[Data from a data collection]
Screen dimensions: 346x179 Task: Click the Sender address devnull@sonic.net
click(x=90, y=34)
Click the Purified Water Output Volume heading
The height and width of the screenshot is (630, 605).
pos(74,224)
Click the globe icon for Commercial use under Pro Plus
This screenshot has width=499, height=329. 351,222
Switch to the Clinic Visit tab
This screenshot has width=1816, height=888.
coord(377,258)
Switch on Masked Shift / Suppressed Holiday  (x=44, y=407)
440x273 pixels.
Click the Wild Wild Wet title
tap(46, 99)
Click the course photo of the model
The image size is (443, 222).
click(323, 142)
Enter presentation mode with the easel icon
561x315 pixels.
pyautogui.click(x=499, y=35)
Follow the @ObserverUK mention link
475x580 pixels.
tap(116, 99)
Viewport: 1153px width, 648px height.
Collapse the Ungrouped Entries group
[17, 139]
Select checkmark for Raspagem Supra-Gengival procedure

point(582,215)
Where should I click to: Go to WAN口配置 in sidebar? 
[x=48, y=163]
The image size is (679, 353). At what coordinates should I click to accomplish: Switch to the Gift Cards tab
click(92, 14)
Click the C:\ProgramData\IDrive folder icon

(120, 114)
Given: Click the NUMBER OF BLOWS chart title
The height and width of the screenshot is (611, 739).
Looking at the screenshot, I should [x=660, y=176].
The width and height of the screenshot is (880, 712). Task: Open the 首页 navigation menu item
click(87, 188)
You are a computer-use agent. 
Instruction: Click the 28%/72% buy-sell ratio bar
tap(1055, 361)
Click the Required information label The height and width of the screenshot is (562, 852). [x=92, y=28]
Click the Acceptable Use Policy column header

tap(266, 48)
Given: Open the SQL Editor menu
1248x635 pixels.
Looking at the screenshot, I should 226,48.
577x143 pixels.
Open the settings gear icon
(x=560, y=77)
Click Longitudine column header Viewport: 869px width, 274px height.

Stated goal
Pick out every line of the data above that contains the string "size", treating uppercase and lowercase as different. Copy each of those lines.

Output for this task
The image size is (443, 222).
The image size is (679, 353). At what coordinates should I click to accomplish: Switch to the Gift Cards tab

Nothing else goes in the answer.